I snuggled under the comforter, watching a movie on my laptop. Just as the hero was about to reveal his undying love for the heroine, I heard the scratchy notes of a violin from the next room. As the practice session commenced, I sighed, paused the movie, and leaned against my bedroom wall. A glance at the clock told me it was 7:30 p.m. — study hours. I set aside my laptop and ventured out to get a mug of hot chocolate.
Bad timing. Several seniors were in the dining room, hovering around the only microwave to watch a bag of popcorn inflate. The girls were giggling about something, poking each other in the ribs, and letting out screeching peals of laughter.
Not in the mood to wait and listen, I turned back to my room.
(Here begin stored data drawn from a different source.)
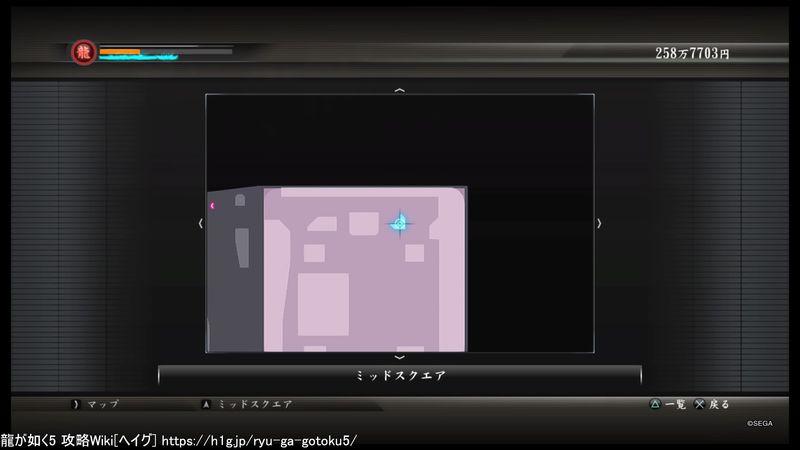Pan map left using left chevron
The width and height of the screenshot is (800, 450).
pos(201,223)
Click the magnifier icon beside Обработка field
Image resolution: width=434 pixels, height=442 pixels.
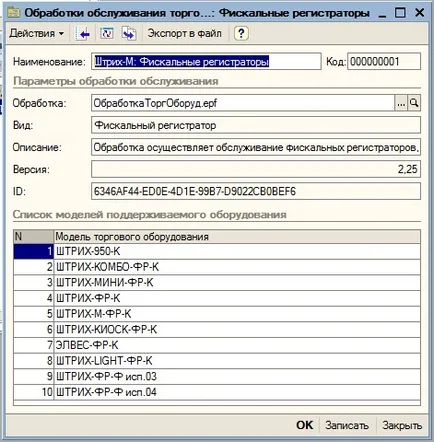[x=414, y=103]
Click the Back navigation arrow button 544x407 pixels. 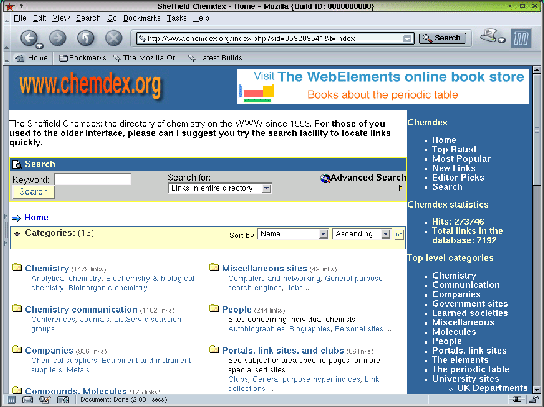point(29,38)
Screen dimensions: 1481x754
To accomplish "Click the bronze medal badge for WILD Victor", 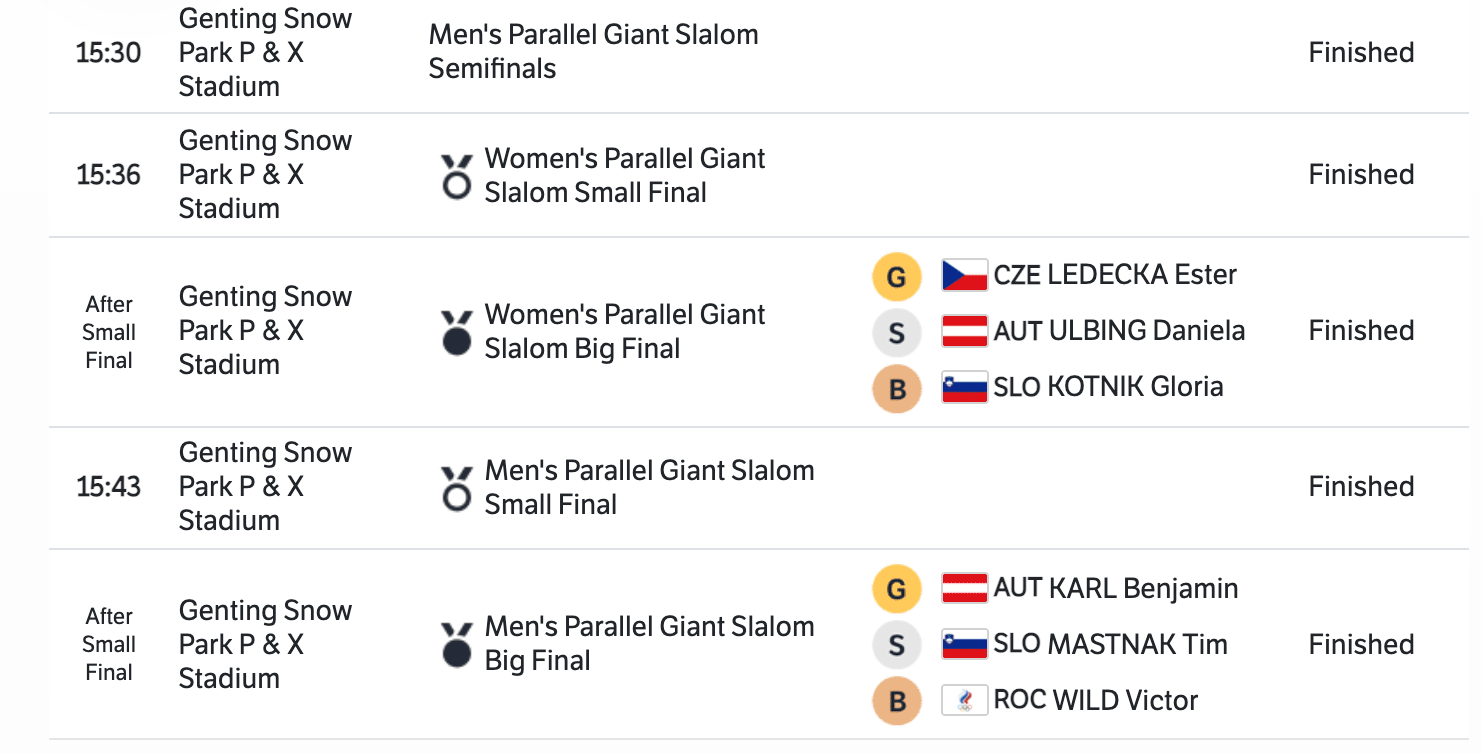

On the way, I ran into another girl.
“Hey,” she said. “Sorry to bother you on your day off, but could I borrow your hair gel?”
I took a deep breath. “Sure.”
Yes, it was my day off, but life in community never stops. The sharing of space never stops. The noise never stops.
For two years, I worked at a boarding school for missionary kids. I was a resident assistant in the dorm. The building is an old German guesthouse, and 30 other people lived there too: dorm parents, two other RAs, and 26 teenage girls.
Before I worked there, I defined “community” as a network of friends to rely on for help and spiritual accountability. I envisioned a church full of loving people who helped each other out as much as possible and saw each other more than just once a week. Maybe twice a week.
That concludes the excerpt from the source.